Book Review: "A Warrior's Mindset" an insight to success

FLAGSTAFF, Ariz. — Michael Adams' “A Warrior Mindset: The Training Guide to Develop a Mindset for Greatness,” offers a lens for people to explore themselves using inspirational quotes from successful people.

Adams’ inspiration for writing the book came from a former counselor, who worked on the Navajo and Hopi reservations for the past five or six years. Adams said he has heard hundreds of stories from students who described their circumstances in their life and their struggles.

Through talking to the students and working with them, Adams realized the problem is not a small one. “A Warrior’s Mindset” was created primarily for those students.

“There are a huge amount of students who just need a shift,” Adams said. “A shift to learn how to view your circumstances as strength, as ways in which you can build yourself up and the difficulties in life are there for a reason. Having them change their perspective, that is my hope for the book.”

Adams said those who go through the practice of the book, following the quotes with action, will notice a shift in how they are viewing the world.

“The book has you reflect on quotes that highlight what a warrior’s mindset it,” Adams said. “And how to cultivate your greatness. That is what I fully believe, every person has a greatness inside them and it’s just hiding beneath the excuses and reasons and various things.”

Adams shares that message with students across the reservations and said he believes in the students until they can believe in themselves.

The book is set up with a quote and questions to engage the person’s mind and to show what it is that successful people are able to do and how they see the world. Most of the people who are quoted are people Adams admired and studied in the course of his own life.

“If you can get yourself to reflect and gain wisdom and adopt it, that will really get you to a place of feeling good about yourself knowing that things have shifted,” Adams said.

As a personal goal, Adams wants to speak to as many Native students across the country as he can. He realizes there are not enough strong speakers with an indigenous descent.

“I enjoy speaking,” he said. “I love bringing my energy center stage. I am a storyteller. It is an easy way to absorb information without being so critical. We need more role models.”

He said the ability to communicate and express oneself holds a lot of power and he wants young Native students to know that they can develop that capacity within themselves.

“Your ability to express yourself can be very powerful,” Adams said. “And you do have a voice to share.”

Adams has worked at Hopi High School and has the opportunity to work as an administrator too. He said that perspective is valuable and enlightening, too. He has worked to plan events to try and change the environment of the school as well. He said it is not surprising to see reservation school struggling academically because of social, personal and drug issues.

“And so the environment really plays a huge factor in part of growing these seeds, which are the students,” Adams said. “Are we growing seeds in a very nurturing environment or are we growing these seeds and not giving them any care or only taking are of a certain few.”

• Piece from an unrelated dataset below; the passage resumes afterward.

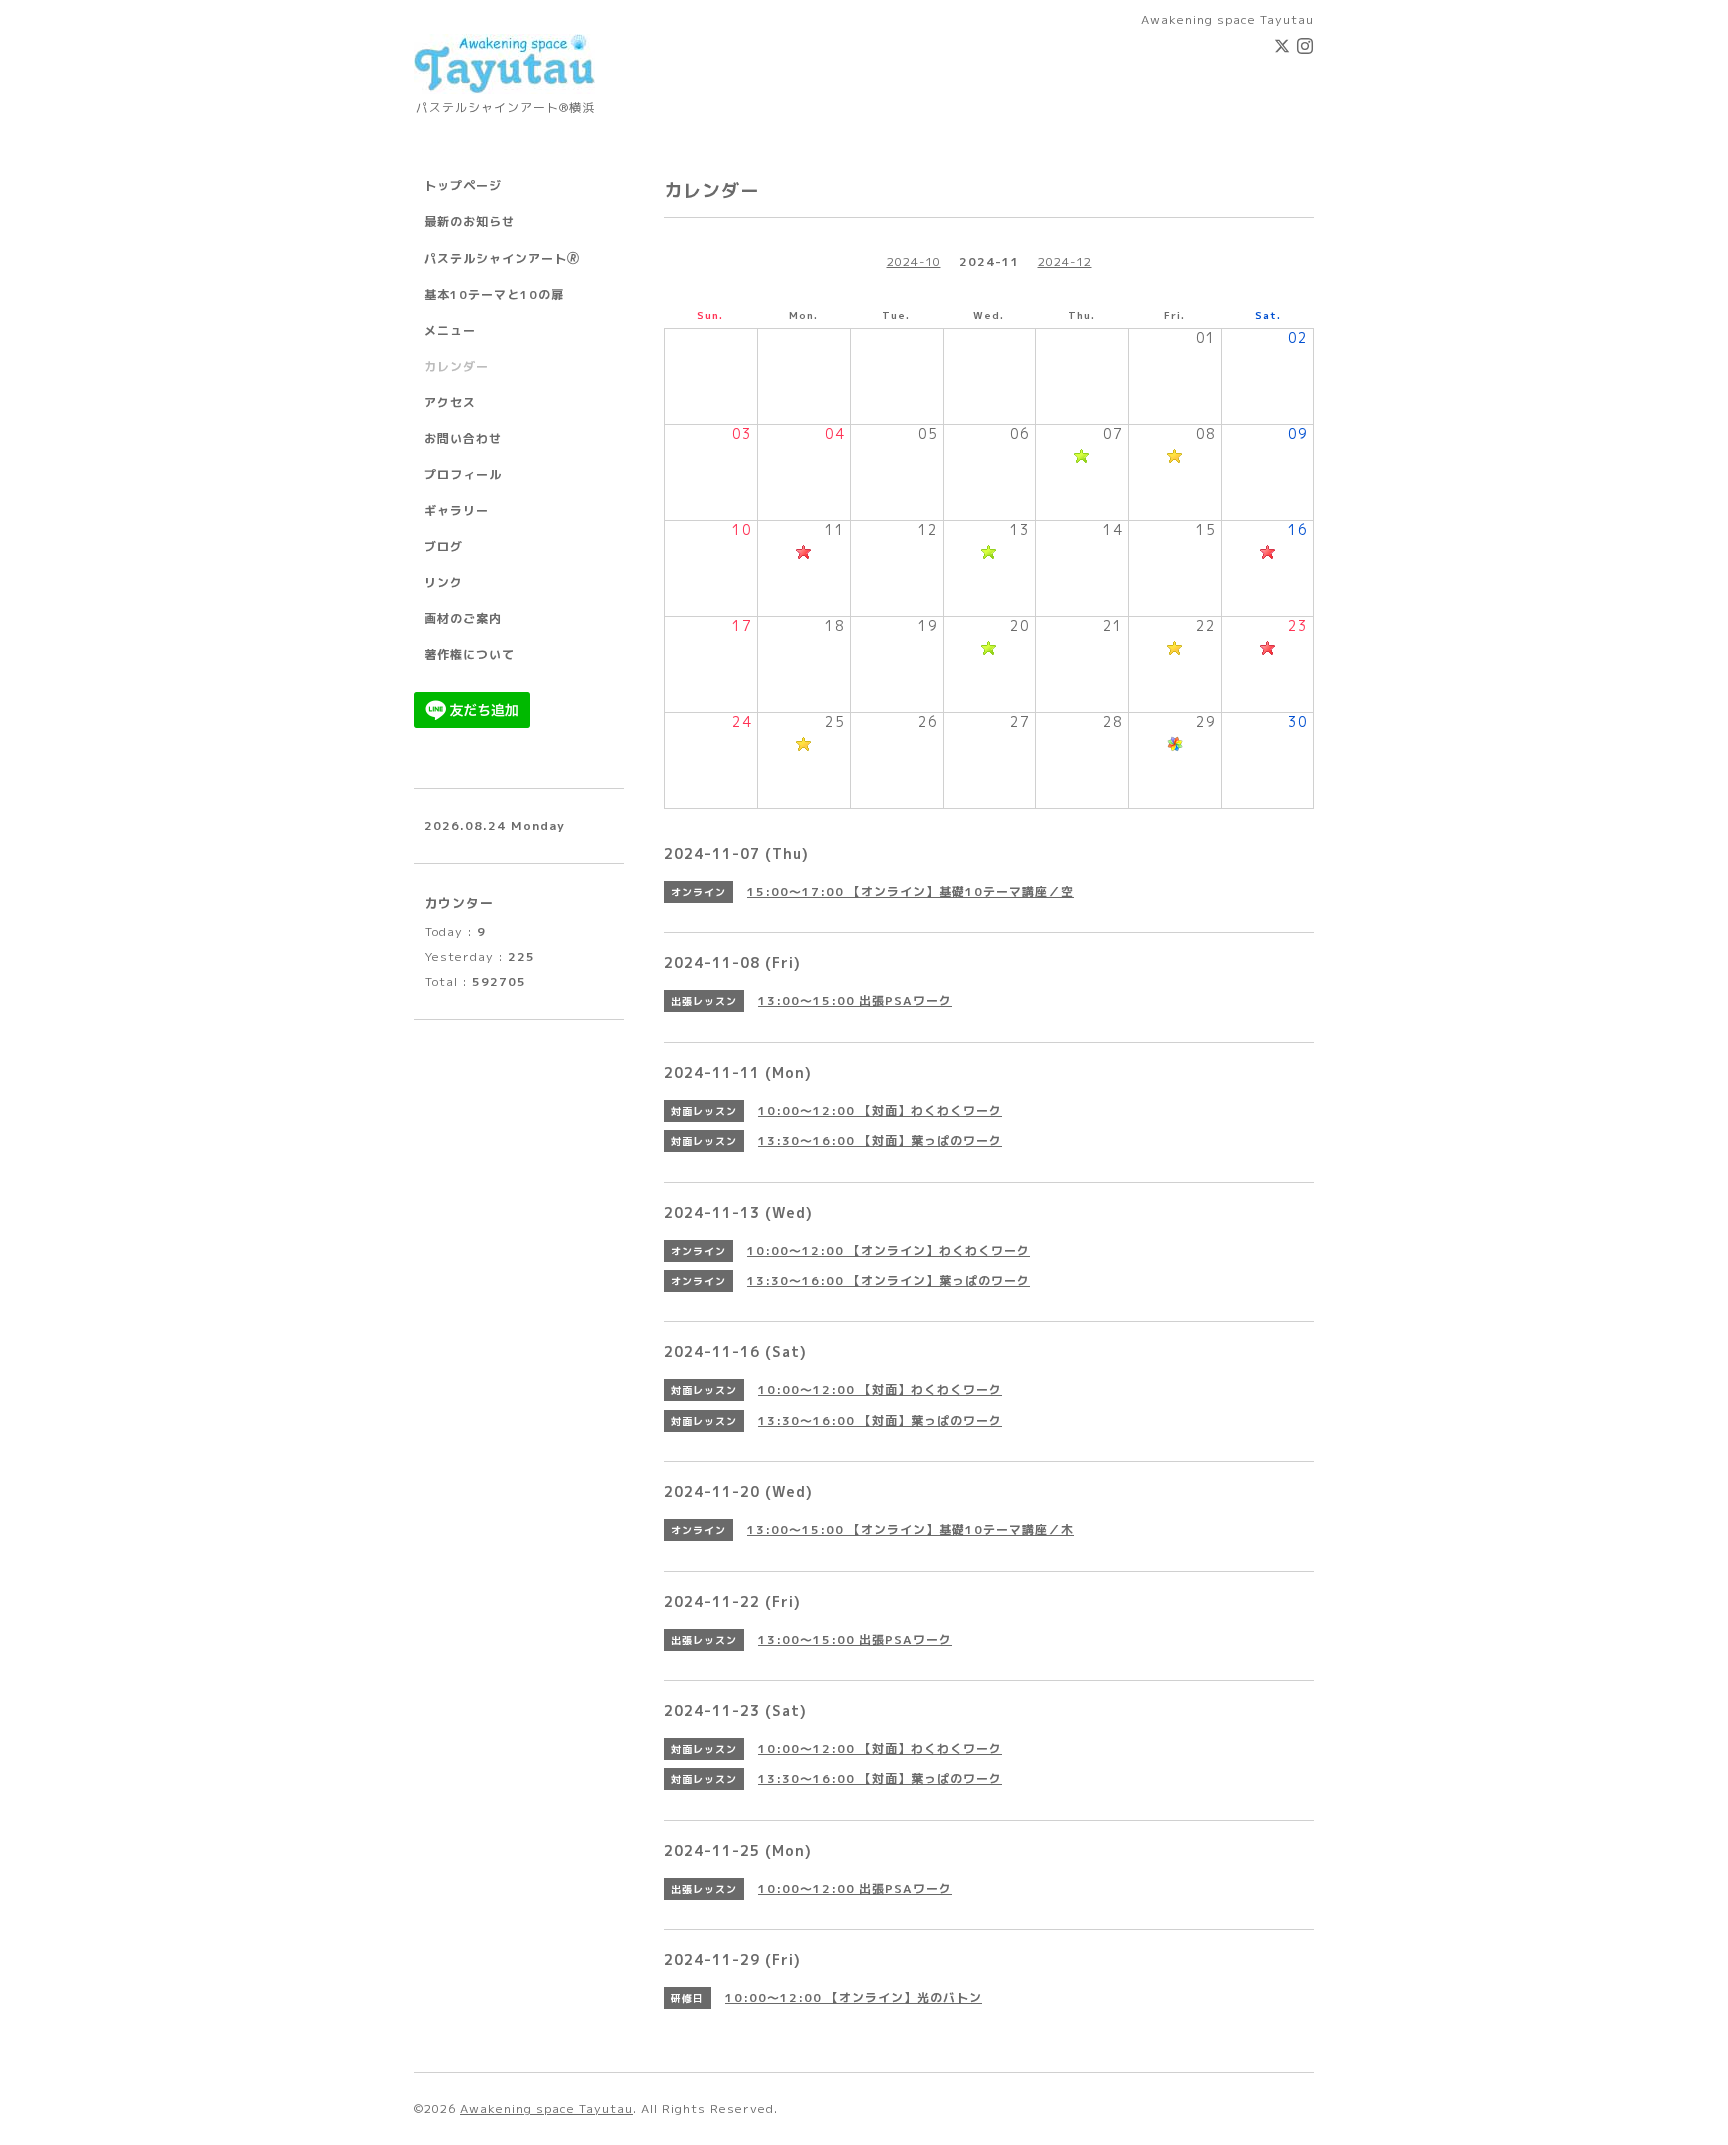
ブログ (443, 546)
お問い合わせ (463, 438)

Adams said he really began to see how schools play a pivotal role in developing a culture in their school that helps the success and the mindset of students.

He said recently Hopi Jr./Sr. High School put on a youth summit, which was basically a professional conference where students were treated like a professional for one day with a curriculum that was slated toward what the students wanted to learn.

“My emphasis has always been, ‘How can we treat the students as our best customer?’ and really getting that mindset into employees who interact directly with students,” Adams said.

Adams said the struggle for students can sometimes come from their struggles with living in the culture and the outside world. Adams has struggled with that himself. He said that it is possible to succeed despite the circumstance of growing up as Native people and living among a more modern society.

“It all starts with the thing that every single person has in common, which is their mind,” he said. “The whole reason any person goes from the rags to riches story, we all have our mindset and sometimes our beliefs, which are to me, the doorway to opportunity. If we have so many beliefs that are closed, and if people keep us shut down and keep us scared and living in fear, we never get to express our true selves.”

That is why Adams believes the book is so important for the youth today.

“For me, I teach students about how important it is to shift their beliefs and that all kind of gets wrapped up in changing their mindset,” Adams said.